» **DOCUMENT EXTRACT**

Growing Government Workforce Puts Pressure on Federal Finances is a new essay, as part of a series on federal reform, that finds the federal workforce has grown more rapidly than the Canadian population starting in 2015/16, imposing significant costs on taxpayers.
Comparing Recent Crime Trends in Canada and the United States: An Introduction is a new study, and first chapter of a larger study examining crime rates between the two countries and focuses on national comparisons, that finds from 2014 (a year when crimes rates reached their lowest) to 2022 (the most recent comparable year of data), the violent crime rate in Canada increased by 43.8 percent to 434.1 violent crimes per 100,000 people. That’s now higher than the violent crime rate in the U.S., which only increased 5.3 percent over the same period.
Comparing Performance of Universal Health Care Countries, 2024 finds that despite high levels of spending, Canada has among the lowest availability of doctors, hospital beds, and most medical technologies—and some of the longest wait times—when compared to a group of 31 high-income countries that also have universally accessible health care.
K-12 Education Reform in British Columbia finds that from 2012/13 to 2021/22, per-student spending (adjusted for inflation) increased in BC from $13,839 to $14,767, but over the same 10-year period, student performance declined substantially. In fact, the average scores for BC students on the international Programme for International Assessment (PISA) tests in math dropped from 522 in 2012 to 496 in 2022. Scores also declined in reading (535 to 511) and science (544 to 519).

» **EXERCISE DIRECTIONS**
Quote the study summaries above word for word, from "Growing Government Workforce" to "the same period.".

[Collected data]

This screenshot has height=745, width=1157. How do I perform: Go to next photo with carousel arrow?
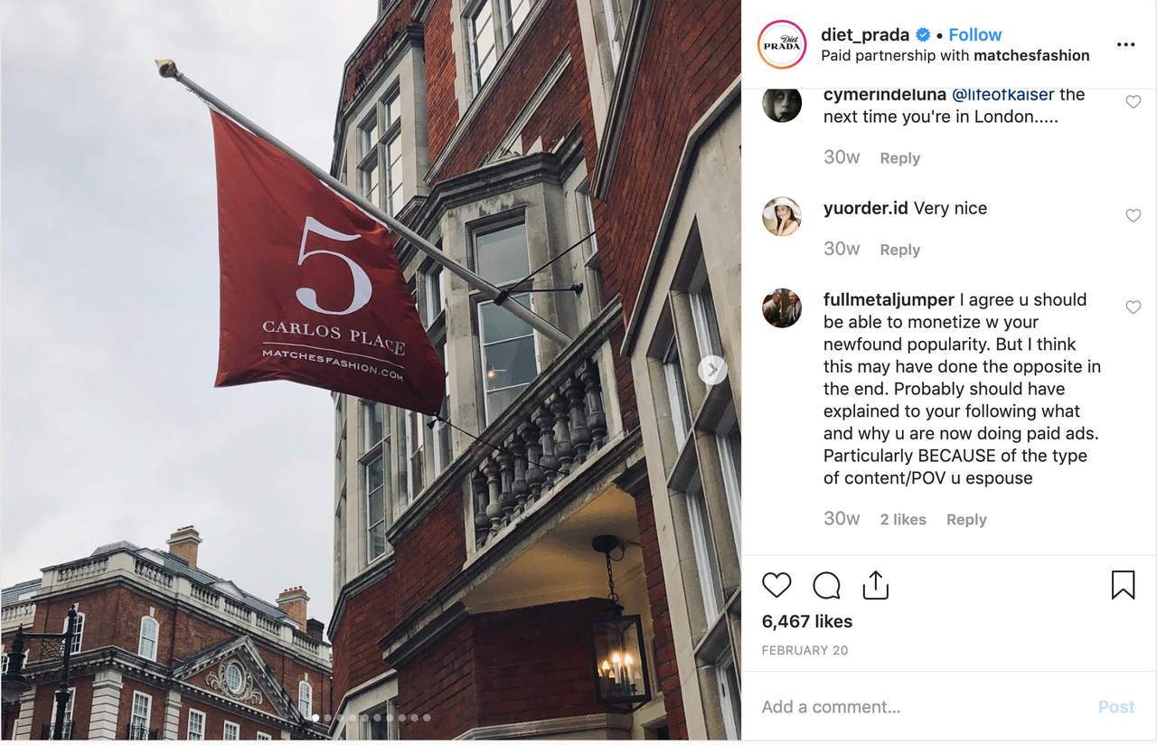point(712,369)
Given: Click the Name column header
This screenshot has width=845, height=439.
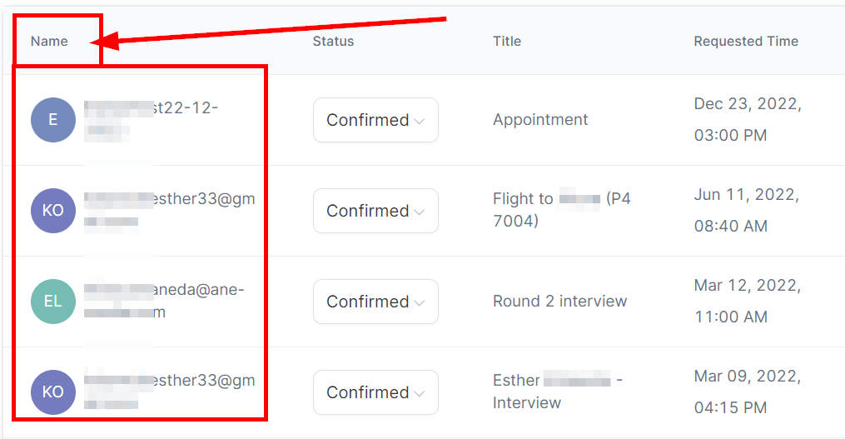Looking at the screenshot, I should click(x=49, y=41).
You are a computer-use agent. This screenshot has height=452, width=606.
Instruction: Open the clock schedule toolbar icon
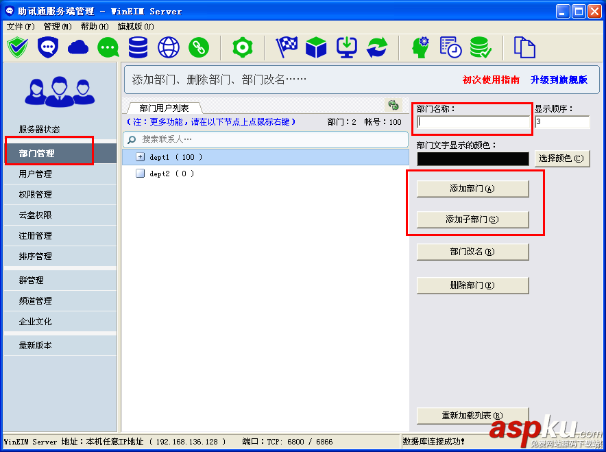click(449, 47)
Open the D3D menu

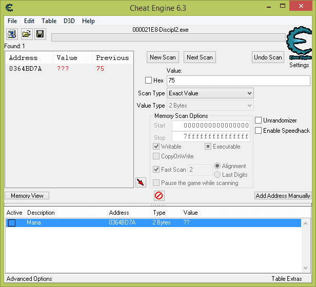coord(69,21)
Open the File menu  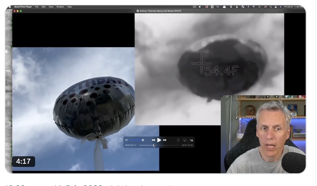[x=37, y=7]
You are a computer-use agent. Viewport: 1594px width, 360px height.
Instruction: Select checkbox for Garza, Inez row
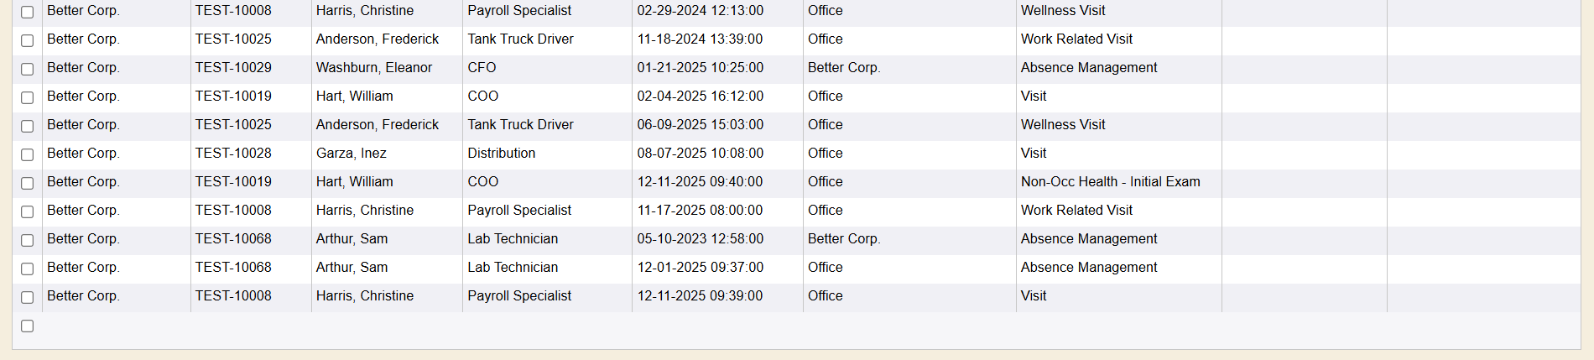(x=27, y=154)
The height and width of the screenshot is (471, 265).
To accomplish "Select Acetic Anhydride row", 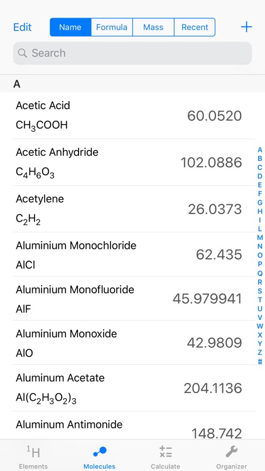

» **FINAL ANSWER**
Growing Government Workforce Puts Pressure on Federal Finances is a new essay, as part of a series on federal reform, that finds the federal workforce has grown more rapidly than the Canadian population starting in 2015/16, imposing significant costs on taxpayers.
Comparing Recent Crime Trends in Canada and the United States: An Introduction is a new study, and first chapter of a larger study examining crime rates between the two countries and focuses on national comparisons, that finds from 2014 (a year when crimes rates reached their lowest) to 2022 (the most recent comparable year of data), the violent crime rate in Canada increased by 43.8 percent to 434.1 violent crimes per 100,000 people. That’s now higher than the violent crime rate in the U.S., which only increased 5.3 percent over the same period.